2016年9月27日火曜日

九月に読んだ本

烏に単は似合わない」
「烏は主を選ばない」
「黄金の烏」
阿部智里

本はネットで便利に買える昨今だが、本屋に行くのもやめられない。新しい紙と印刷の匂いと、平積みになった本の表紙を見て回るのはいくつになってもワクワクする。それぞれに人の目を引くよう工夫をこらし、我こそはと主張する本ばかりの中で、何故か妙に目につく本というのがたまにある。一度きりではない。何となく気になる、くらいの本ならたくさんあるが、二度三度と同じ作者の本が自然に目に入ってくるようであれば、それは自分にとって間違いなく外れなしの本である。
と、いう法則が今回発動。なんと中学生の子供が借りてきた。ああっと思わず声が出てしまった。親子の絆ってすごいもんだ(笑)単に好みが似通ってるのかもしれんけど。
 
いわゆる異世界ものだが、非常にきっちりと構築されていて、すっと入り込むことができる。
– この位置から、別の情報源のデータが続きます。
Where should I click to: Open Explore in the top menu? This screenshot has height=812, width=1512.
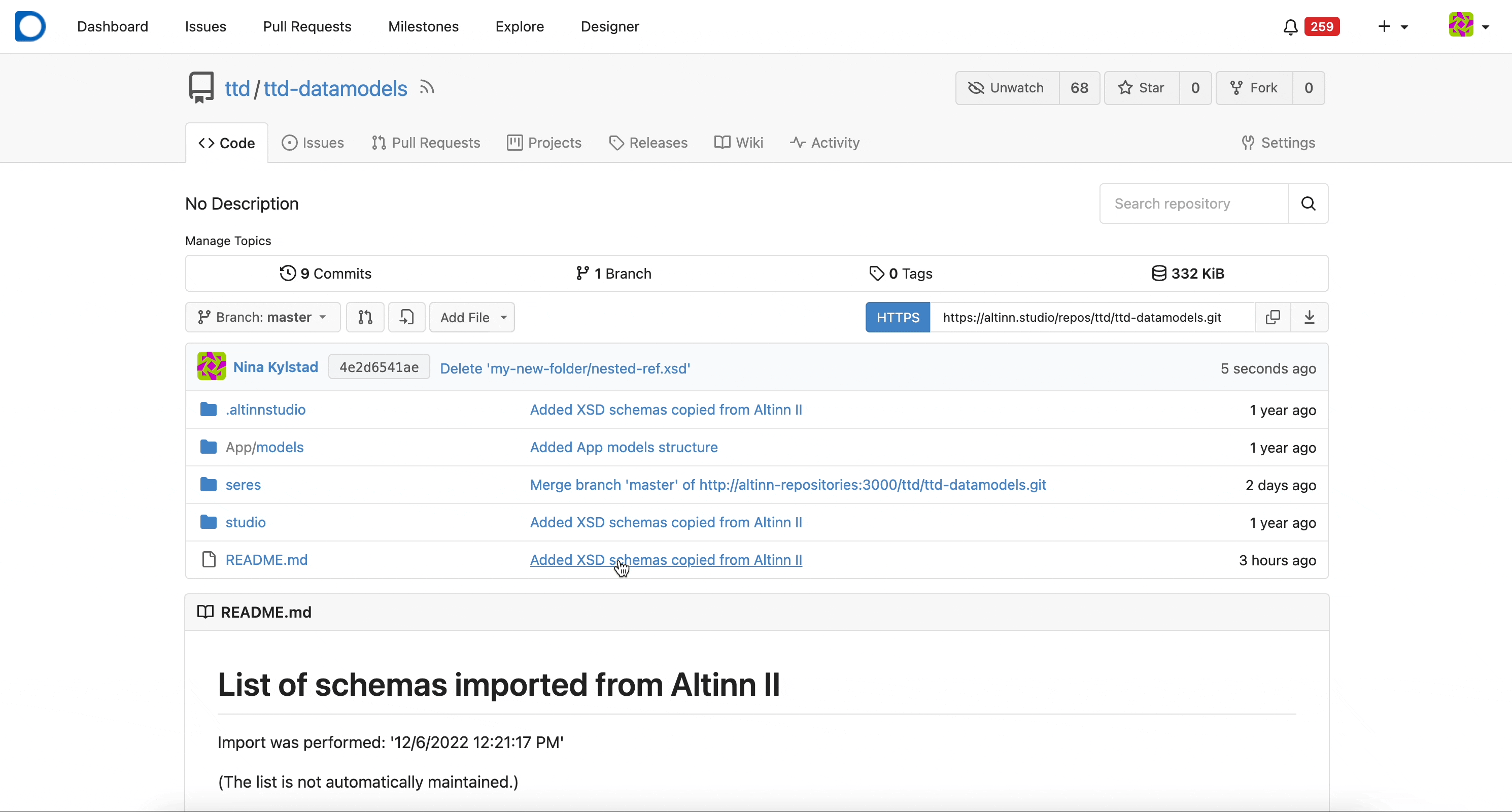point(520,27)
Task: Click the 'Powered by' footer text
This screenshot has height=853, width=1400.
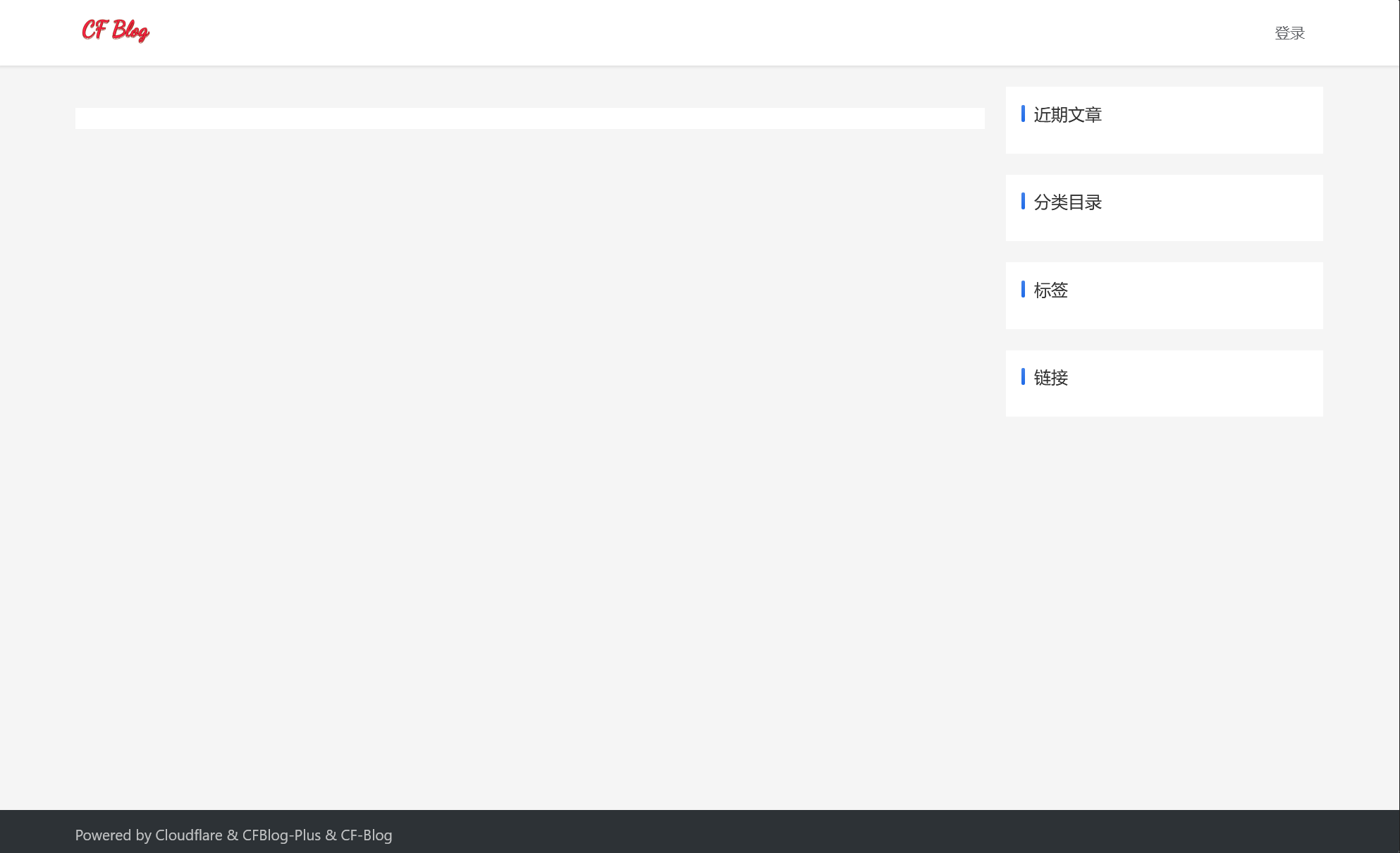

魔法や術などに頼らない・全体的に人生ハードモードなところは、十二国記を思わせるが、特に一作目(デビュー作・松本清張賞)は平安時代の宮中の、女御たちの寵争いをモチーフにしていて、源氏物語好きの私としてはかなりツボ。女子のいやったらしいじわじわしたイビリの描写もさることながら、何気ないエピソードを装って伏線をはりまくり、最後にぜんぶつながってどんでん返し、という技にはしびれた。こういうの好き。どんどんやってください。文庫にもなってるようなんで、買います。はい。
ただどちらかというとこの作者、男子の方が得意?な気がする。男性キャラは子供からおじさんに至るまで、悪役だろうが良い人だろうが魅力的なのに対し、若宮の奥様はもうひとつ…個人的には薄さん好きなんだが、せっかく最強の二人をペアにしたんだからもっと活躍させてほしいなあ。